By Meg McSherry Breslin

As he watched his 8th-grade pupils pour out of a majestic church on a
cool June graduation day, Ted Kroeber was exhausted but smiling.

It had been a tough year. A boy confronting the shocking death of his
father. A pupil with a shattered self-confidence combating a lifetime
of school failure. Girls bursting with new hormones, wondering whether
they should have sex for the first time.

Along with the student crises, the 23-year-old teacher his pupils call
"Mr. K" had faced a gut-wrenching decision of his own.
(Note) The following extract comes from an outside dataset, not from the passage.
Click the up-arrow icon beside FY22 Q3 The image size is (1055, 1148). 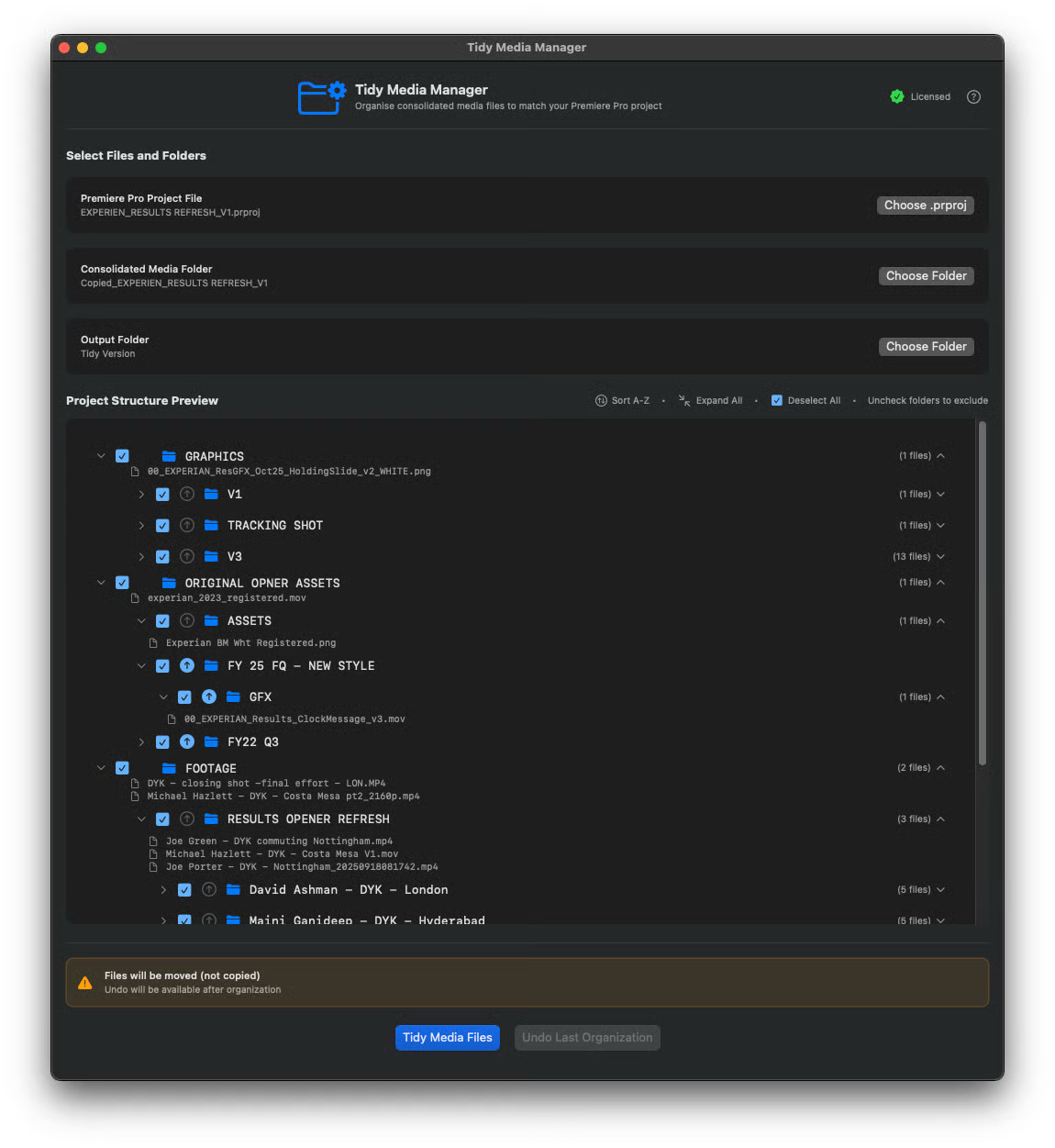point(187,742)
Would
he—after two years in the gritty and needy neighborhood he felt
called to serve—continue teaching?

Kroeber is among more than 150 people who have joined one of Chicago's
first innovative attempts to bring a new kind of teacher into the
city's poorest, most troubled neighborhoods. The Inner City Teaching
Corps recruits top college graduates willing to give two years to help
plug a severe teacher shortage in city Catholic schools. After a
summer of training, they are in the classroom and—thanks to a
state law passed in 1997—they can earn an alternative teaching
certificate at the end of their first year.

The fast-track process raises a critical question: Can an energetic,
passionate college graduate who has never stepped foot in an education
course learn to teach well so quickly?

And if that teacher, like Mr. K., doesn't know if he will stay in the
classroom after two years, is it worth giving him a try?
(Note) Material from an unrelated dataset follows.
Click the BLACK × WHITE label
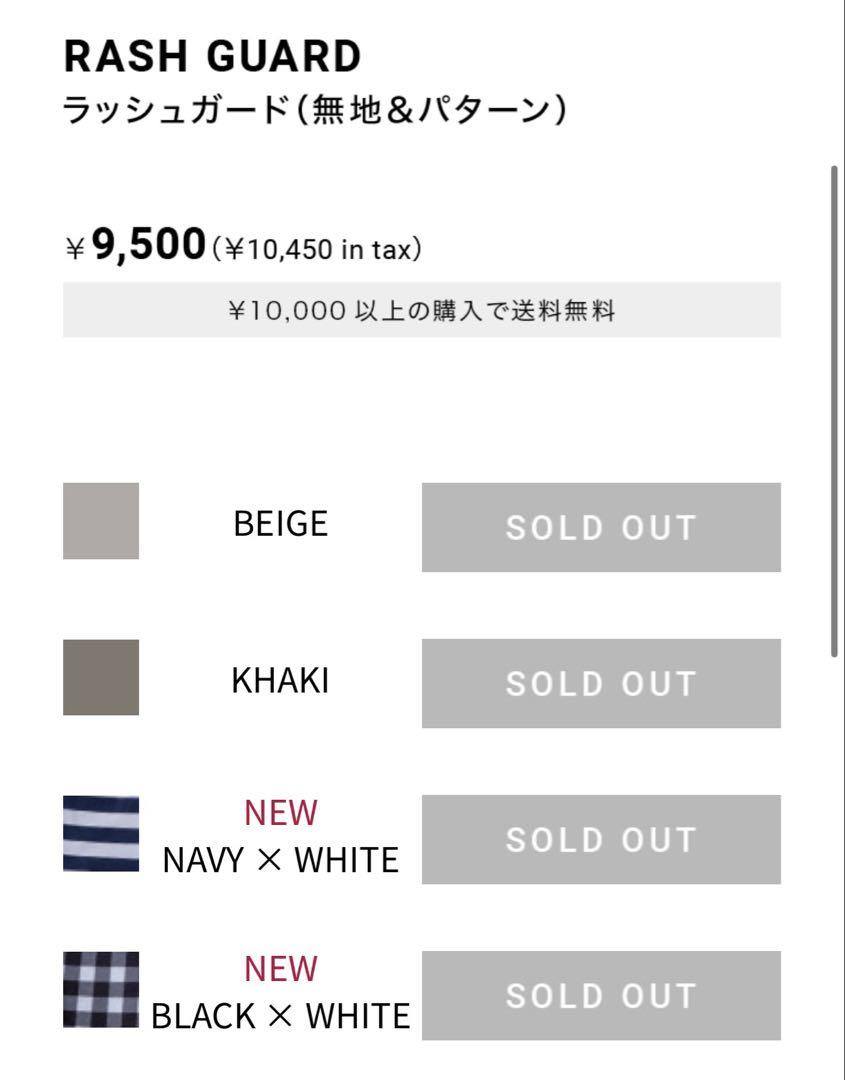 click(280, 1016)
Those questions are under constant scrutiny today as educators grapple
with how to respond to an anticipated shortage of 2 million teachers
in the next decade. Who fills those openings is especially important
given mounting evidence that even the best education reforms fail
without a quality classroom teacher.

As the number of alternative certification programs escalates—45
states now have them—the controversy over the new training models
has only deepened.

Some educators warn that the shortened training will only put more bad
teachers in the classroom. But supporters argue it's past time for a
fresh approach to finding and nurturing the very best people for the
job.

In Mr. K's case, there was no shortage of passion for the challenge.
He wasn't at all sure he wanted to teach as a career—for years,
he had dreamed of becoming a filmmaker—but he fully expected to
change kids' lives.

"My desire to serve in the Inner-City Teaching Corps is an outgrowth
of my quest to change the world," Kroeber wrote in his application.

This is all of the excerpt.